TXU urges shareholders to approve merger; CEO, vice chairman to step down

By Lisa Kerner

Charlotte, N.C., July 25 - TXU Corp.'s board of directors unanimously recommends its shareholders vote in favor of the merger agreement with Texas Energy Future Holdings LP, according to a proxy statement filed with the Securities and Exchange Commission.

Under the Feb. 26 merger agreement, TXU shareholders will receive $69.25 per share in a $45 billion deal to privatize TXU.

Shareholders of record as of July 19 will be asked to vote on the merger at the company's annual meeting on Sept. 7.

As previously reported, TXU investors led by Franklin Advisers, Inc. believe the per-share offer price is below the company's current actual value and will vote against the transaction. Franklin owns 5% of the Dallas-based energy company.

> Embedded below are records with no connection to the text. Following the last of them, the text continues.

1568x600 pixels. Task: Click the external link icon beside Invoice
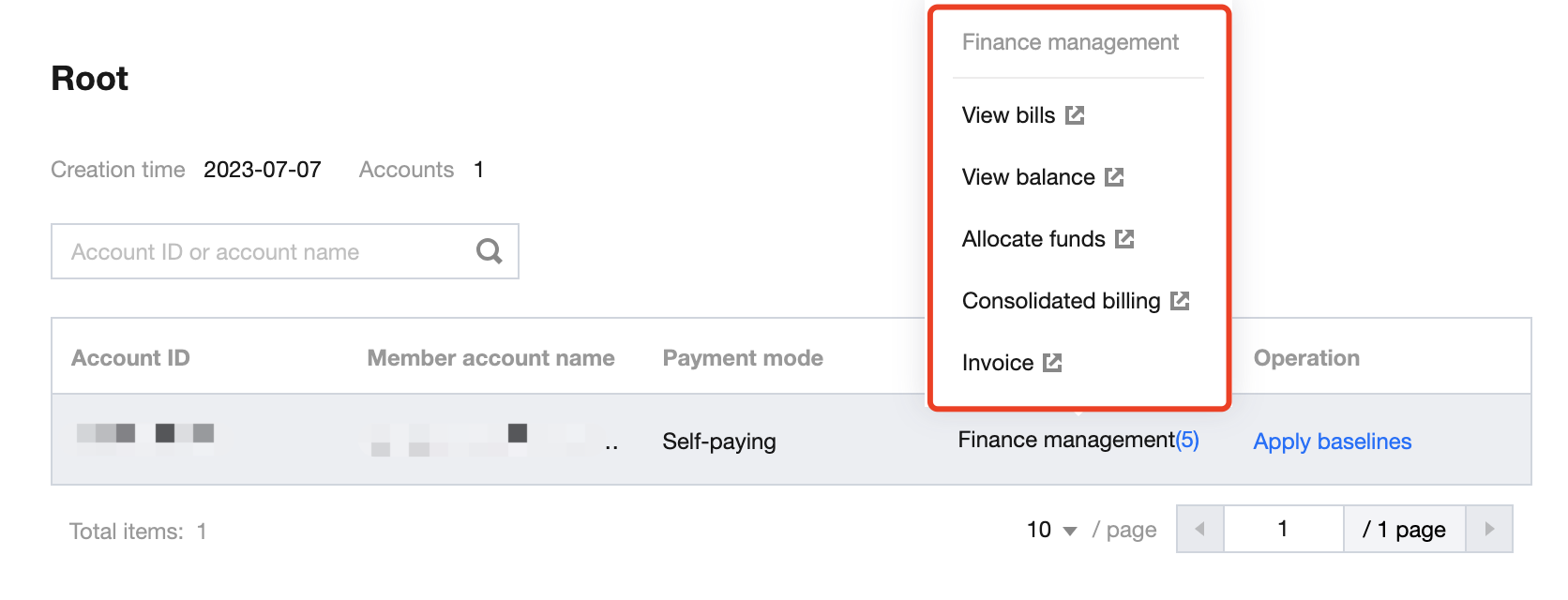pyautogui.click(x=1052, y=363)
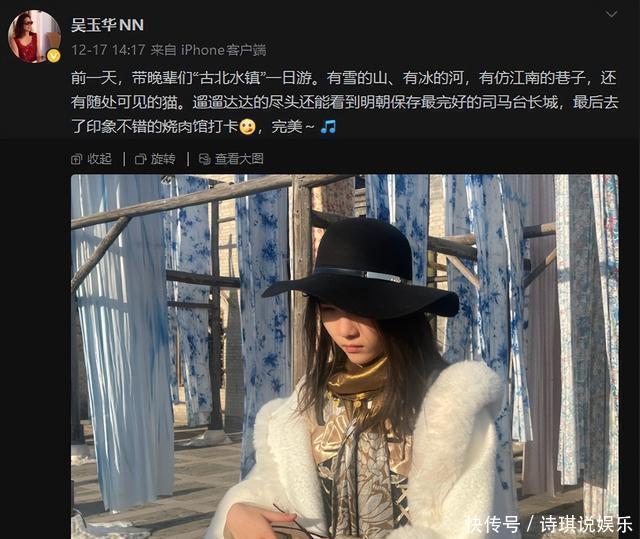Click the 12-17 14:17 timestamp
This screenshot has width=640, height=539.
(x=108, y=50)
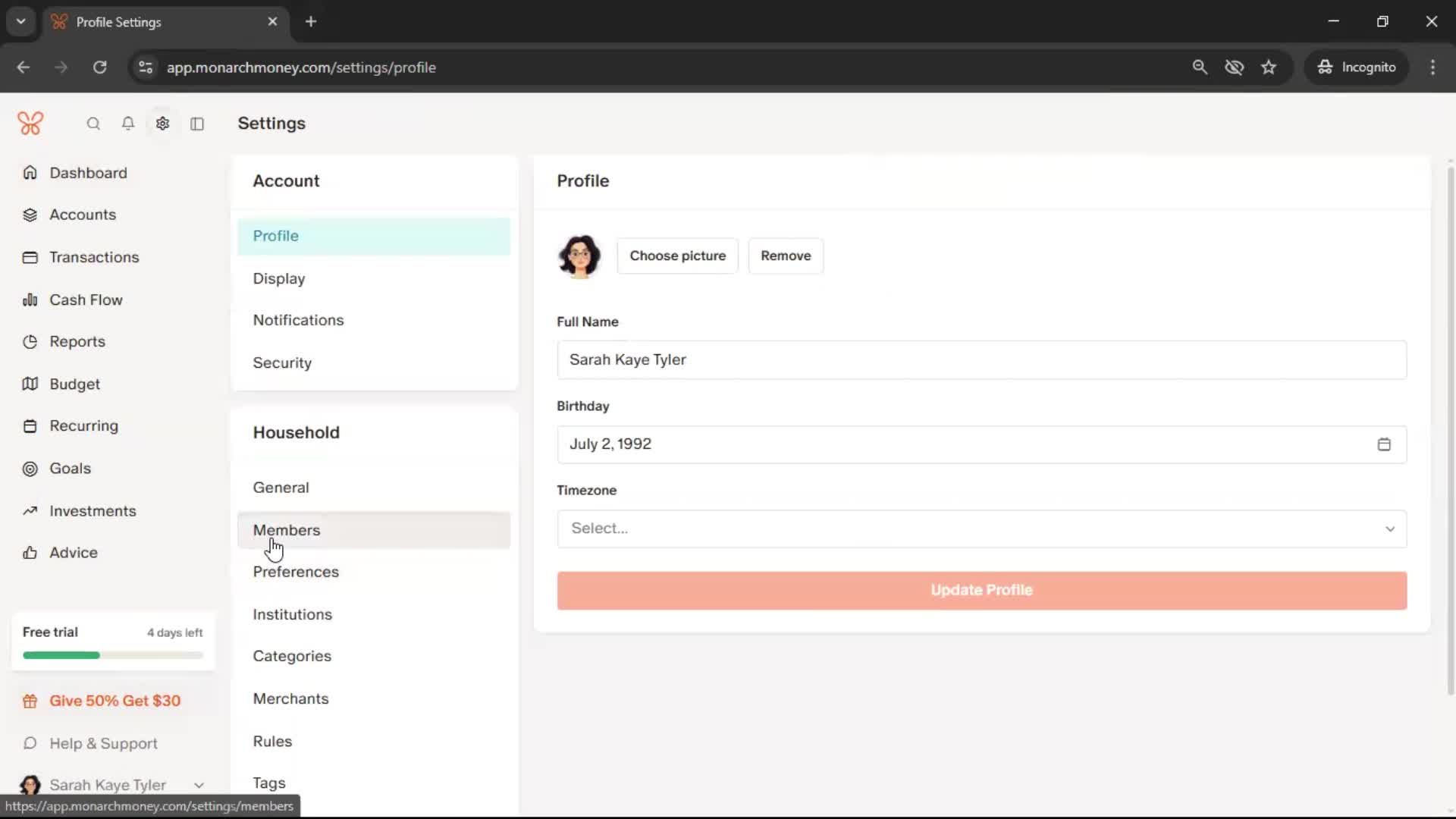Click Remove picture button

tap(785, 256)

TXU also announced that chairman and chief executive officer John Wilder will resign from the company following completion of the merger. He agreed to stay on in the event the merger is not completed.

"I believe this merger maximizes the value of the company, and it will help position each business to succeed in a highly volatile and uncertain competitive environment," Wilder said in a company news release.

"The five year turnaround plan that I presented to the TXU board on my arrival is essentially complete: our performance is up sharply; our businesses are well positioned to win; and TXU has several individuals that are highly qualified to lead our three independent businesses under private ownership."

TXU vice chairman Tom Baker plans to retire at the close of the merger. Baker has been with the company for 38 years.

Texas Energy Future Holdings is a holding company that includes Kohlberg Kravis Roberts & Co. and TPG.